▸ WORK INSTRUCTION: How many lines in the records below contain the word "Choose"? Answer with the number alone.

▸ DATA EXTRACTS:
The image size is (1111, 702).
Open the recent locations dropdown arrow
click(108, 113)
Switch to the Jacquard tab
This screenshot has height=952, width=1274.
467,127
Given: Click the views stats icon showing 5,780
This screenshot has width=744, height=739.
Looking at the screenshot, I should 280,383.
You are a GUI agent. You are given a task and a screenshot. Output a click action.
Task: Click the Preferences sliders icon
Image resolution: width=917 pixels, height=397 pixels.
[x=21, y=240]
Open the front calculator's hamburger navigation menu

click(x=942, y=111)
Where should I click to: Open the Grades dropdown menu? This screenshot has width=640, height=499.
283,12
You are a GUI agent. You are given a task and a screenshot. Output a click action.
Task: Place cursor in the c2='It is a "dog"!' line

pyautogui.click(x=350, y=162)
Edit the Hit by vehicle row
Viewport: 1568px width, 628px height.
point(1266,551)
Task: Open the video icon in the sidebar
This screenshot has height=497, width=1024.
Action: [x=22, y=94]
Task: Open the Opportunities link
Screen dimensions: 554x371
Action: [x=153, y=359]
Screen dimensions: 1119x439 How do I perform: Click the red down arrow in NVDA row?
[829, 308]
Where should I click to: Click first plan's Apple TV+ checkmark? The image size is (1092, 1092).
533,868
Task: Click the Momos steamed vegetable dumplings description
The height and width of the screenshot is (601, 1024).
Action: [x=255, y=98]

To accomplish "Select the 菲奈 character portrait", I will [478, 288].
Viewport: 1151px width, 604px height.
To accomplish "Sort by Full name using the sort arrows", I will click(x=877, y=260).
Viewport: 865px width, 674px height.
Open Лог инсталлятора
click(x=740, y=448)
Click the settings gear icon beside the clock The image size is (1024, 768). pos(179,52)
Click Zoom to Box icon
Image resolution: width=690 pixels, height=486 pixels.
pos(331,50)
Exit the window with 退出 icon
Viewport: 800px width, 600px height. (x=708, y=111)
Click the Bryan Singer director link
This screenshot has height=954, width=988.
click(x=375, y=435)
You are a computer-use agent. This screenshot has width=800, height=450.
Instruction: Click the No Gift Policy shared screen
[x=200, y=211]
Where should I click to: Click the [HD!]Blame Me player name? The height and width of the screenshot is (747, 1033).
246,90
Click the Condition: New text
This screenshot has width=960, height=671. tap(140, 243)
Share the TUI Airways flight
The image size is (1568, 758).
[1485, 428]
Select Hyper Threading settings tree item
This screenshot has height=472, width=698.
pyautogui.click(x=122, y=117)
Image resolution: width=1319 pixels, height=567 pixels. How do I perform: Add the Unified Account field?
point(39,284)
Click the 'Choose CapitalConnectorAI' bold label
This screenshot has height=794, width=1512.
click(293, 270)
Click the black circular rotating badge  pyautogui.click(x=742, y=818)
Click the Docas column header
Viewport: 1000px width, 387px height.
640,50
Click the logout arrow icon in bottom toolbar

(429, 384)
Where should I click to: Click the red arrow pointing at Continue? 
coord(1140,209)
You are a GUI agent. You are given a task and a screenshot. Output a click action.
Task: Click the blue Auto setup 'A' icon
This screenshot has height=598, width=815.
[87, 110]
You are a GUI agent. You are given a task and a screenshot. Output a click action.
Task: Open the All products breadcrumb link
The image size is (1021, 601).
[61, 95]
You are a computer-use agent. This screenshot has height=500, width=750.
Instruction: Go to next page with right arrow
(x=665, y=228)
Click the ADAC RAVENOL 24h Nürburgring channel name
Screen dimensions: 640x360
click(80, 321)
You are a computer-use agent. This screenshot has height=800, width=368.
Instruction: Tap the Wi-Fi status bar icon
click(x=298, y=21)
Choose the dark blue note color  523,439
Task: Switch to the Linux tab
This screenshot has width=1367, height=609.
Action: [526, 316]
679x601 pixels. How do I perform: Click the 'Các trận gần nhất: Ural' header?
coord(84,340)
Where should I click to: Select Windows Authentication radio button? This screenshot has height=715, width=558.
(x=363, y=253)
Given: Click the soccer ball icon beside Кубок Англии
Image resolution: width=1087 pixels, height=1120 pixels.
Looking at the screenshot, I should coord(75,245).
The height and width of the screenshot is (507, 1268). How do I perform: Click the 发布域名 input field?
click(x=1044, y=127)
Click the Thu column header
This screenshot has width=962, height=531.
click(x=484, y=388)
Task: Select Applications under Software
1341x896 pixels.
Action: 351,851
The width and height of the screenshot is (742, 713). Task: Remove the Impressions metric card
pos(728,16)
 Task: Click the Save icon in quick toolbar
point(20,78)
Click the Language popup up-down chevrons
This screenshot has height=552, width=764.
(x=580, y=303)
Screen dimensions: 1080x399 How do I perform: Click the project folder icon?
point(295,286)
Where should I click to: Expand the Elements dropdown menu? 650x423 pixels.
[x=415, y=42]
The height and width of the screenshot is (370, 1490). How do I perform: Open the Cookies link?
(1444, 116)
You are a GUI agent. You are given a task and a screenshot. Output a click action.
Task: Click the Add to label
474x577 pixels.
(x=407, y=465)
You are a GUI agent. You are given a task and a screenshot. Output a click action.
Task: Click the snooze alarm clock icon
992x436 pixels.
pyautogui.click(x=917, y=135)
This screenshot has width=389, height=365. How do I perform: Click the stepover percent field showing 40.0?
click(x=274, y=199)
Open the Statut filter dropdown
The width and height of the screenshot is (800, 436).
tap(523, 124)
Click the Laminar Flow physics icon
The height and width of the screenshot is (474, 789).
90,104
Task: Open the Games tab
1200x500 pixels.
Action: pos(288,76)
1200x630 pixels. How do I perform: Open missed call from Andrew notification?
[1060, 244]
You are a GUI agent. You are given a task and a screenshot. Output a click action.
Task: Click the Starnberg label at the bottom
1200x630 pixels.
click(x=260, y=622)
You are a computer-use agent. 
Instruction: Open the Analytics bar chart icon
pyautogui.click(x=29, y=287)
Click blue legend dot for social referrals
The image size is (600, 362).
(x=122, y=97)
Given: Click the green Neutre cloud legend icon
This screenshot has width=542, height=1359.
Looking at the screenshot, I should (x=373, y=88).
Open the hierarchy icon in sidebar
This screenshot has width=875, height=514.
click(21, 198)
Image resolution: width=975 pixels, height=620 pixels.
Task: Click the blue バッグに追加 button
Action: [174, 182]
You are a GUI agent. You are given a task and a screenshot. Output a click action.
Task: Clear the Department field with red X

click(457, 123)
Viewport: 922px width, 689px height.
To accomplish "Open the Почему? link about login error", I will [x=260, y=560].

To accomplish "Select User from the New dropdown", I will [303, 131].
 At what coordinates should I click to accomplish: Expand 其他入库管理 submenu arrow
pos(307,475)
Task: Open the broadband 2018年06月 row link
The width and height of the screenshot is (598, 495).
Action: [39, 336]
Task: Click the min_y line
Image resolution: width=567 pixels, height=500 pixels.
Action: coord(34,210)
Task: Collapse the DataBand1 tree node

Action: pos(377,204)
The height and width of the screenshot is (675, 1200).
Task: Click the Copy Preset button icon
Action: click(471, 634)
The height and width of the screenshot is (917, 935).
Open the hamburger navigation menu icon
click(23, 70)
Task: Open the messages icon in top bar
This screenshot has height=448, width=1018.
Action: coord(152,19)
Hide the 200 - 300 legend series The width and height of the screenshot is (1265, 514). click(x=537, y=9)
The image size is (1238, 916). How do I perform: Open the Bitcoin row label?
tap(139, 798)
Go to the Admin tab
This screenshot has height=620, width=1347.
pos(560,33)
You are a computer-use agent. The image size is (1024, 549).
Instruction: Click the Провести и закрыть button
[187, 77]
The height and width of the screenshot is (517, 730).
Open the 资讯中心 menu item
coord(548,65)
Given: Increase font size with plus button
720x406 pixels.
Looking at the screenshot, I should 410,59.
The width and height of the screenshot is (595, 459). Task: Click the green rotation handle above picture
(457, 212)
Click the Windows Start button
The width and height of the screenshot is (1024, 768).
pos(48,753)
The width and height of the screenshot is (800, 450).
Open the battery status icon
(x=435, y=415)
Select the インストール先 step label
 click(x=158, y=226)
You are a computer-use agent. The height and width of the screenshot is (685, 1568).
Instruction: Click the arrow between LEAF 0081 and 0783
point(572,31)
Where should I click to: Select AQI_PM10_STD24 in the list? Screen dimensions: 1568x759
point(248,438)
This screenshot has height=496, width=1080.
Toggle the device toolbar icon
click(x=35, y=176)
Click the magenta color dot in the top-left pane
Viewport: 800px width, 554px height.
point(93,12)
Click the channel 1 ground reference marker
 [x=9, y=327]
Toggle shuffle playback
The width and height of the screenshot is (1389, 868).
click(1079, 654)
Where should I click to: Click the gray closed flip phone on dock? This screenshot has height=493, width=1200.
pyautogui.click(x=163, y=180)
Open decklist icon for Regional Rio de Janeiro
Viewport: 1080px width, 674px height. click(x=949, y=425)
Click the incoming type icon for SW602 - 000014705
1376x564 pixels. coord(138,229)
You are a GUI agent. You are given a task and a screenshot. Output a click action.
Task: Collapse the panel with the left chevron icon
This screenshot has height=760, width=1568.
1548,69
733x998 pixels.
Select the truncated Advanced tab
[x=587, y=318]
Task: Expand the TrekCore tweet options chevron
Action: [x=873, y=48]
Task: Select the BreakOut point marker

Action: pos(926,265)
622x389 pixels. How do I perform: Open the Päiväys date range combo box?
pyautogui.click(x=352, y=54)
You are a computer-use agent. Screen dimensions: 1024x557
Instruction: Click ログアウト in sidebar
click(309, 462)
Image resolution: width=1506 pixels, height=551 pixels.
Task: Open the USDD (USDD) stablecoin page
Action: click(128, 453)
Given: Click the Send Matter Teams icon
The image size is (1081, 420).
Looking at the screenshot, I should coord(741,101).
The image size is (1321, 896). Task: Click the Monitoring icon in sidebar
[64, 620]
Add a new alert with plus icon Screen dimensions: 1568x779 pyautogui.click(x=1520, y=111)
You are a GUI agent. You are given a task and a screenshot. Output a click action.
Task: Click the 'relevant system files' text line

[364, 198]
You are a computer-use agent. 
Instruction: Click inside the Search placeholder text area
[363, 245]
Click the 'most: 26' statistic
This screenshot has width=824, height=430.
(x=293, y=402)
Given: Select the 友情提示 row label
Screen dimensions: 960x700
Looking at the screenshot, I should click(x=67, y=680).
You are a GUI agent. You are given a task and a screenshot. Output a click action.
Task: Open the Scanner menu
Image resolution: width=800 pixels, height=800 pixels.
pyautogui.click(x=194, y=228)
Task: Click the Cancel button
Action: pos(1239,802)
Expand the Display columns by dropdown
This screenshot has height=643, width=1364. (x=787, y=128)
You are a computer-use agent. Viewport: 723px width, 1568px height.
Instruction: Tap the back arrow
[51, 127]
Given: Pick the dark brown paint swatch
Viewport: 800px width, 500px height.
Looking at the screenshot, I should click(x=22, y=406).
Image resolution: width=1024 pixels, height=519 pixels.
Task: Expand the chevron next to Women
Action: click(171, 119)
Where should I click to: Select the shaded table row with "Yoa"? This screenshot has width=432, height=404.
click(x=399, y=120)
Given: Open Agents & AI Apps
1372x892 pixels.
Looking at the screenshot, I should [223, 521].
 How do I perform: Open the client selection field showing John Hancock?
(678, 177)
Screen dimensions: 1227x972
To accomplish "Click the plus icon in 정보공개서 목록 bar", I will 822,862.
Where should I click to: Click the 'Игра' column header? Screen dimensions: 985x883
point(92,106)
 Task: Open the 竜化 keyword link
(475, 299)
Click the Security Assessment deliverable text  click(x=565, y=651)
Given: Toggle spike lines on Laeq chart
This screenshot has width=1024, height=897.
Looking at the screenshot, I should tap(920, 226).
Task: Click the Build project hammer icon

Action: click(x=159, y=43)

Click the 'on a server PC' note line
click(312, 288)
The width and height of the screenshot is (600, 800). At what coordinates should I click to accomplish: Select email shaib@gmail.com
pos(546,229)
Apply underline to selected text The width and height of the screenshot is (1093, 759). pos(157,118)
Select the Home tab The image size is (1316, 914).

▸ SOLUTION: 2